Stored items
════════════════════

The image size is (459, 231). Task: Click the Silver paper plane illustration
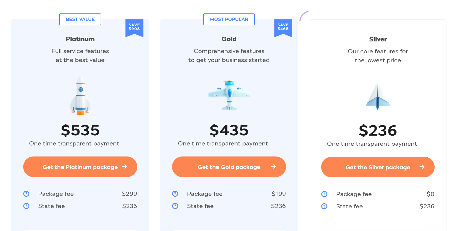[x=378, y=96]
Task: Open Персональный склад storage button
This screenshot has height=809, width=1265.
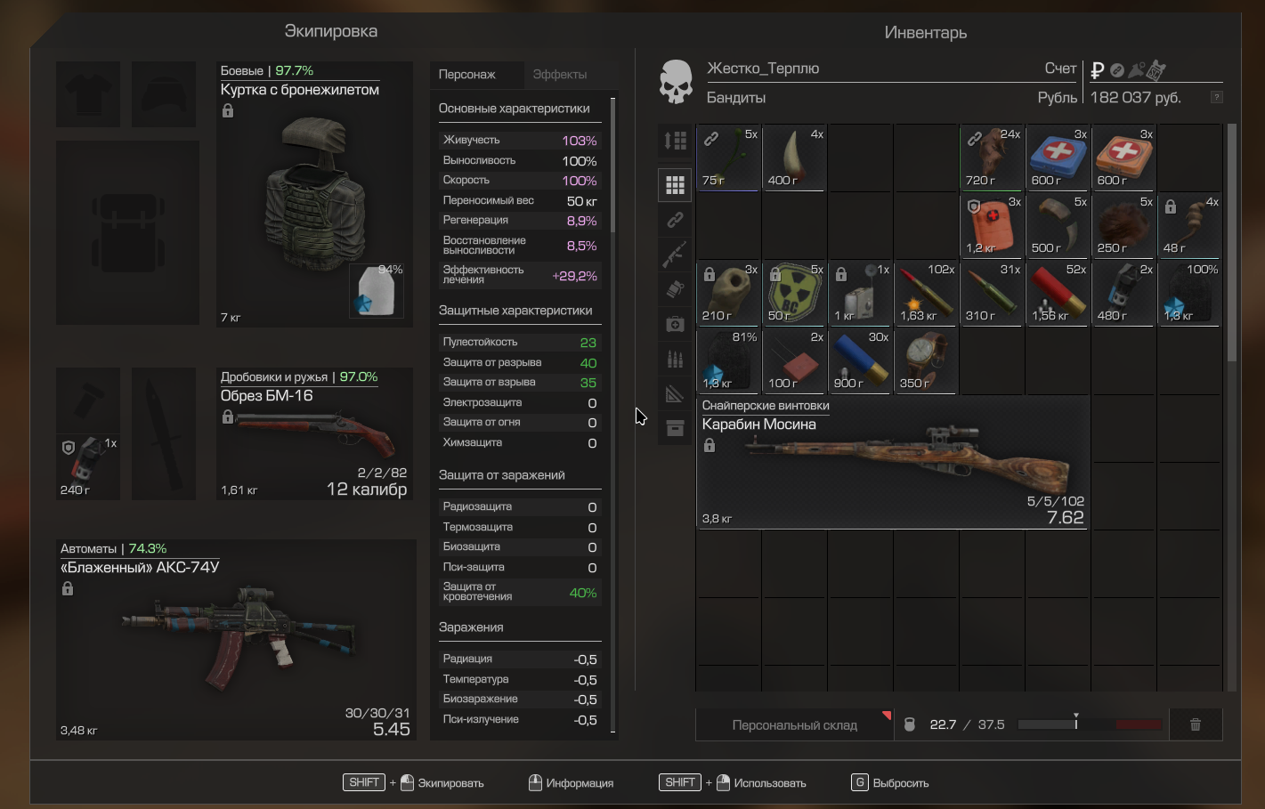Action: 794,725
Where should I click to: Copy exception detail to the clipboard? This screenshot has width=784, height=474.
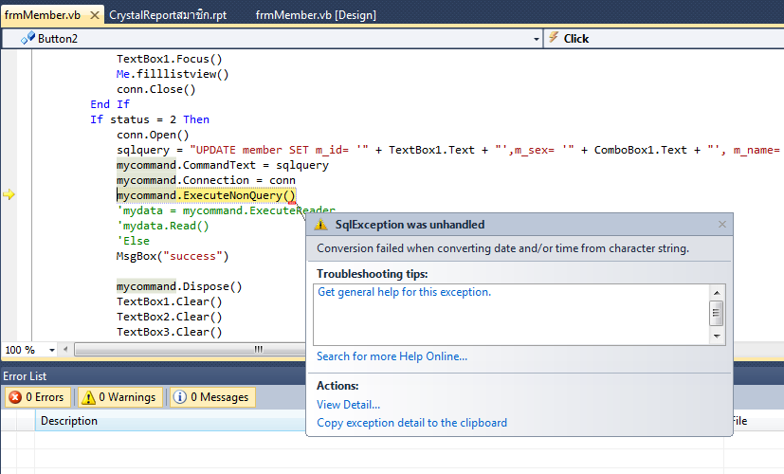(x=411, y=423)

════════════════════

• WHAT THE TASK REQUIRES
A word-for-word copy of every entry, with the pictures left out, is the required answer.

• OUTPUT FOR THIS TASK
The image size is (459, 231). Task: Click the Silver paper plane illustration
[x=378, y=96]
Task: Open Персональный склад storage button
This screenshot has height=809, width=1265.
Action: 794,725
Where should I click to: Copy exception detail to the clipboard? This screenshot has width=784, height=474.
(x=411, y=423)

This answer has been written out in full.